Sœur Nathalie Becquart, sous-secrétaire du Synode des évêques, dresse un état des lieux du processus synodal, en cours depuis octobre 2021 au niveau de l’Église universelle. Elle souligne la mise en œuvre de cette démarche synodale à toutes les échelles de la vie de l’Église, en favorisant notamment la prise de parole de tous et l’écoute des plus pauvres.
Comment ce processus synodal s’harmonise-t-il selon les villes et les continents? Peut-on parler d’une mise en marche globale et homogène au niveau mondial?
Le processus est parti partout. Il y a vraiment un chemin commun, le sentiment que toute l’Église, tous les diocèses marchent vraiment dans ce chemin synodal. En même temps, et c’est normal, il y a des rythmes différents.

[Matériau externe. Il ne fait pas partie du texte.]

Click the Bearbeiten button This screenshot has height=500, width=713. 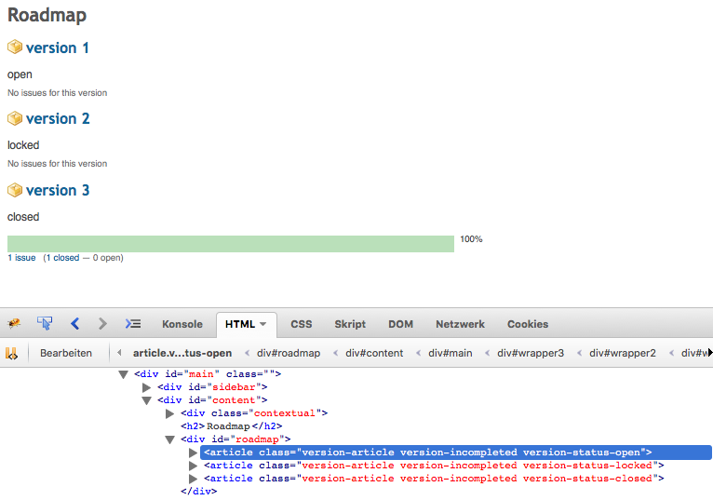coord(66,353)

Ce qui me touche, c’est la créativité, la manière dont le processus est adapté, mis en œuvre localement. Cela a été la ligne dès le départ, d’inviter les participants à adapter les propositions du document préparatoire en fonction des réalités locales. Car l’idée, c’est que ce synode global puisse entrer en résonance avec la mission de chaque diocèse.
Les situations sont extrêmement variées. Par exemple l’Amérique latine, d’où vient le pape, a vécu la réception de Vatican II avec l’assemblée ecclésiale d’Amérique latine, et a donc une forte expérience du style synodal. Pour sa part, la France est sans doute le pays du monde qui a fait le plus de synodes diocésains depuis Vatican II. Elle dispose donc d’un réel terreau synodal avec des laïcs engagés.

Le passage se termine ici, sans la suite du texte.